C'était sans compter sur l'intervention
du pouvoir. On a récemment pu voir une
remarquable émission de la série “Un
oeil sur la planète” consacrée à la
Syrie. Avec un rare professionnalisme,
l'équipe de France 2 dévoilait les
aspects contradictoires du drame syrien,
rompant avec la narration dominante de
cette guerre par procuration. Mais le
lobby qui défend les intérêts de l’OTAN
et d’Israël a procédé au nettoyage.
Après quinze ans de bons et loyaux
services, l'émission “Un oeil sur la
planète” vient d'être effacée des
programmes de la chaîne.

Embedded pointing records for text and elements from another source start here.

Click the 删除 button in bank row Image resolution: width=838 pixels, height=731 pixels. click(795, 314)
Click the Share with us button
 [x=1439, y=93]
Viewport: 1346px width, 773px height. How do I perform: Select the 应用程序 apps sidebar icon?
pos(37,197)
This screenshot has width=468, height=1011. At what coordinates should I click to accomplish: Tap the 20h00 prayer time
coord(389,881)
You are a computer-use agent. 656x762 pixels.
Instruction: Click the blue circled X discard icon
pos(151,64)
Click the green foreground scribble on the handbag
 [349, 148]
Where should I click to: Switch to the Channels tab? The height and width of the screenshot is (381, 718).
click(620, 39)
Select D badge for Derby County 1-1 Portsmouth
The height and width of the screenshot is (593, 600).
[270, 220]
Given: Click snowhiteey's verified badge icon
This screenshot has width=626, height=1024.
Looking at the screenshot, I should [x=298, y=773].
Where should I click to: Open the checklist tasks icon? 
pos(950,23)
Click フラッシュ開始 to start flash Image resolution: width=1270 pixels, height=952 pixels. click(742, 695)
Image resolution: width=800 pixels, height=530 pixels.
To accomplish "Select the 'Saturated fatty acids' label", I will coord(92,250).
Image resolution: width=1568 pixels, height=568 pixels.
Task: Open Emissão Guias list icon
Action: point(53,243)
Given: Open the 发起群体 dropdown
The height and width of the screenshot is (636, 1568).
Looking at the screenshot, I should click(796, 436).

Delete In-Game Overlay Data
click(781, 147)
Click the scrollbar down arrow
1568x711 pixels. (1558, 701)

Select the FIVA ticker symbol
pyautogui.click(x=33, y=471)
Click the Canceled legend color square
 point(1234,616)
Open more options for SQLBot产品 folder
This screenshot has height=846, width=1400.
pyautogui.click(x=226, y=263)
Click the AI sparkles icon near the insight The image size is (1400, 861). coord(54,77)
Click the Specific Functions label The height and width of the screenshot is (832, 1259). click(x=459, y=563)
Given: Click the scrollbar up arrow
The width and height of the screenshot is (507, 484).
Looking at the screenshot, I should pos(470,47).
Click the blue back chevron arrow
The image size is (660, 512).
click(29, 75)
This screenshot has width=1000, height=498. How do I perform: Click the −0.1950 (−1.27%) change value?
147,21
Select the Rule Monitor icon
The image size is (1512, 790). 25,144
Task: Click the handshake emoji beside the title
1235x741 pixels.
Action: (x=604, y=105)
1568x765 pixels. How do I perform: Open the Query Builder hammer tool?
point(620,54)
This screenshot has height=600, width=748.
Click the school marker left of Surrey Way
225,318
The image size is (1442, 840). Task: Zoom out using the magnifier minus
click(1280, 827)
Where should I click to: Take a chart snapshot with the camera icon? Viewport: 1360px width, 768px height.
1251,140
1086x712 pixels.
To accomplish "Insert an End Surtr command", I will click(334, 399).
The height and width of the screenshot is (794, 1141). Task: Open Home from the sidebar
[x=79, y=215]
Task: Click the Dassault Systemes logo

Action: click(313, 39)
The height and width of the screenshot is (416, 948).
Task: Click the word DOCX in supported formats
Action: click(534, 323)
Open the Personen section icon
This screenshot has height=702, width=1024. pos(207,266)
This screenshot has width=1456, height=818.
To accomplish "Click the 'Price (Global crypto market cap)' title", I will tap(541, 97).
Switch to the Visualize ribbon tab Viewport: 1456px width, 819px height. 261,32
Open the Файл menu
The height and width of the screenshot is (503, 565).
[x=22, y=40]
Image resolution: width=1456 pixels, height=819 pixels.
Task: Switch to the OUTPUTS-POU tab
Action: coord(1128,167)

Aucun motif n'a
été avancé. CQFD.
Pour défendre la
liberté d'expression, il faut d'abord
cesser de lui prêter une réalité qu'elle
n'a pas. On fait comme si chacun était
libre d’en jouir, alors qu'il s'agit
d'une possibilité dont la réalisation
dépend de moyens dont le simple citoyen
est dépourvu. Tant que ces moyens sont
monopolisés par la bourgeoisie
d'affaires, cette réalisation est
chimérique. Dans les prétendues
démocraties, la liberté de la presse est
le manteau dont se drape la classe
dominante pour formater l'opinion. “La
propagande est à la démocratie ce que la
matraque est à la dictature”, disait
Chomsky. Toute parole qui échappe à la
censure de la classe dominante est une
victoire, mais c'est l'arbre qui cache
la forêt. La seule façon de promouvoir
le pluralisme, c’est l'expropriation
sans condition des magnats de la presse.